UNITED NATIONS (Reuters) - The U.N. Security Council will vote on Wednesday on a Western-backed resolution that threatens Syrian authorities with sanctions if they do not stop using heavy weapons in towns, despite a declaration by Russia that it will block the move.
The resolution, proposed by Britain, the United States, France and Germany, would extend a U.N. observer mission in Syria for 45 days and place international envoy Kofi Annan’s peace plan under Chapter 7 of the U.N. Charter.
Chapter 7 allows the 15-member council to authorize actions ranging from diplomatic and economic sanctions to military intervention. U.S. officials have said they are talking about sanctions on Syria, not military intervention.
“Russia and China still expressed objection to Chapter 7, but when challenged they were unable to come up with any convincing reasons why,” Britain’s U.N. Ambassador Mark Lyall Grant told reporters on Monday after another round of talks.
“Obviously, we’re happy to have further negotiations. We’ve scheduled a vote for Wednesday afternoon,” he said.
According to the Western-backed resolution, Syria would face sanctions if it does not stop using heavy weapons and withdraw its troops from towns and cities within 10 days of the adoption of the resolution.

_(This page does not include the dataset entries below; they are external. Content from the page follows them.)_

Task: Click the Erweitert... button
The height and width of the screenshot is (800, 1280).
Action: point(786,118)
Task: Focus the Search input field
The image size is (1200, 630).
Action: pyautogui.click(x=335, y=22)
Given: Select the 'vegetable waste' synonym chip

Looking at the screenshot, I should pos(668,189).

Russian Foreign Minister Sergei Lavrov said in Moscow on Monday that Russia would block the Western-backed resolution because of the threat of sanctions.
Russia and China have previously vetoed resolutions designed to pressure Syrian President Bashar al-Assad.
Russia, a key ally of Syria, has also put forward a resolution to extend the U.N. mission for 90 days, but it does not contain a threat of sanctions. It was not immediately clear when or if Russia planned to put its draft resolution to a vote.
“If our partners decide to block our resolution no matter what, then the U.N. mission will not have a mandate and will have to leave Syria. That would be a pity,” said Lavrov, whose country is one of Syria’s main arms suppliers.
The Security Council must decide the fate of the U.N. mission, known as UNSMIS, before its mandate expires on Friday.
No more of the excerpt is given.